Reality getting the best of central bankers

We know that the US economy ‘officially’ contracted at an annual rate of 2.1% in Q1 before rebounding on inventory build(restocking not sales) in Q2.

We also now have official confirmation that as of Q2, Italy is back in recession, the Japanese and German economies contracted and France was stagnant with zero growth.

Portugal’s price index slumped 0.7% in July. Spain saw the steepest slide in consumer prices in five years.  See stagnation in the Eurozone here.  Brazil is struggling too, with revised 2014 consensus forecasts recently down to 1.44% versus the 3% forecast last summer.

In the first half of 2014, Russia’s growth slumped to an annualized rate of .85%, the slowest rate in five quarters, and is expected to weaken further in the second half of the year.  Together these economies represent more than 60% of global output as shown here.

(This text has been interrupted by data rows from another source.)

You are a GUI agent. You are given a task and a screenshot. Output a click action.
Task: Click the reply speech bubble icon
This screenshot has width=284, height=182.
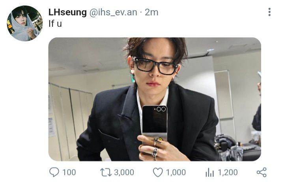pyautogui.click(x=54, y=172)
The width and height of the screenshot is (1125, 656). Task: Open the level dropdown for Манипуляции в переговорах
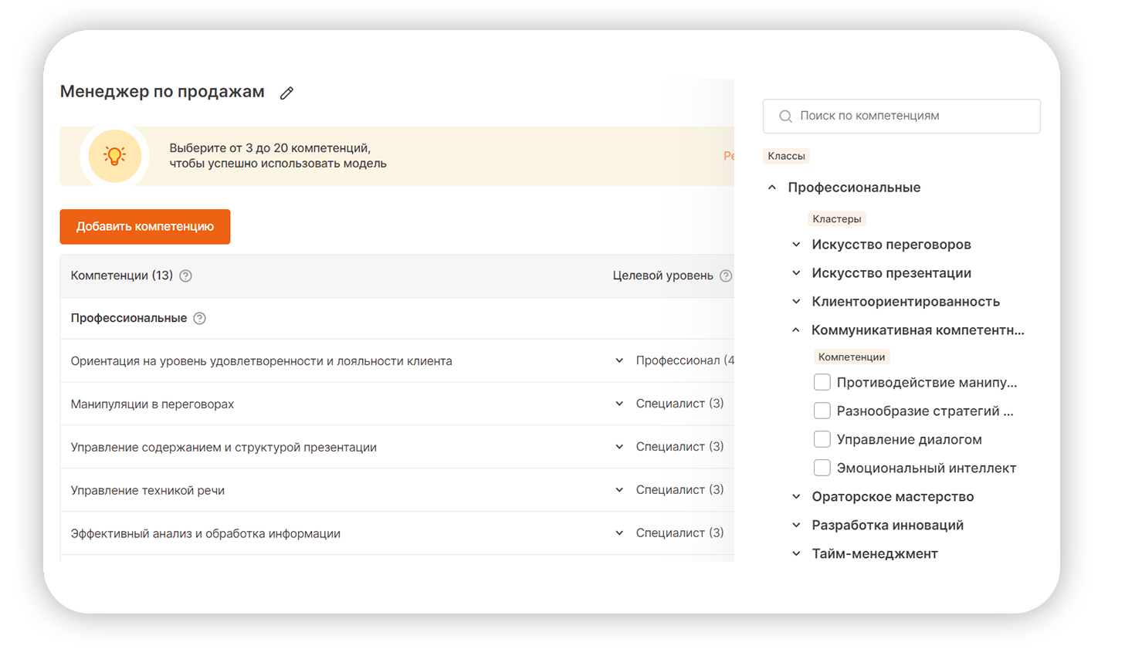pos(619,404)
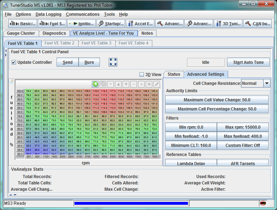This screenshot has width=277, height=210.
Task: Open the Data Logging menu
Action: 48,14
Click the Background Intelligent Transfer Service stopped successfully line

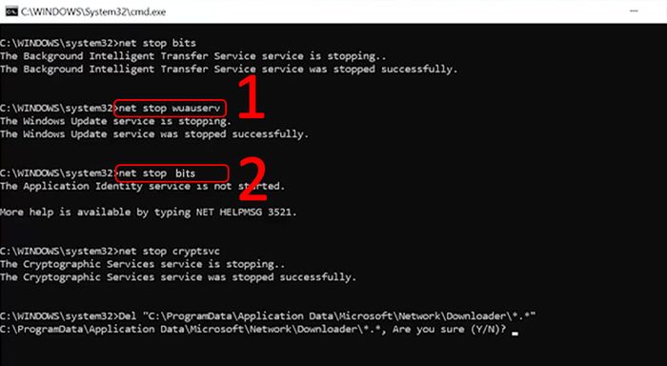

World's largest economiesBulls peg hopes on a continuation of higher growth in the UK, China and India.  But with high household debt and weak wage growth in the UK as well as weak domestic demand in China and India, these countries are in need of stronger external demand to support their growth.  That is unlikely to materialize over at least the next year or so.

Despite the hype and hope of central bank monetary experiments, the global economy is slowing at a an accelerated pace coming into the second half of 2014. Economic bell weather copper concurs, having fallen more than 32% since 2011 and 7% year to date.  Government bond yields are also deflating with global growth:  the 10 year German bond yield today moved below 1% as the US 10 year yield is back at 2.4% down from 3% 7 months ago. And yet, US mortgage applications–normally expected to surge as rates fall–have not picked up, now at levels last seen in 2000 (shown below).  The golden goose of lower rates seems to have finally exhausted its ability to force increased consumption.

US mortgage rates and apps since 2000
Chart source: www.zerohedge.com

All that remains is for the algo-driven S&P 500 to admit facts and fall back down to reconnect with sales growth here on planet earth. This chart showing the extreme overshoot of large cap North American stocks (here the S&P 500 in red) on QE hopes the past 2 years, as compared with other growth barometers like industrial metals and Chinese stocks, gives a sense of the price risk facing present stock holders. As well as the opportunity coming for those who can design themselves now to be ready.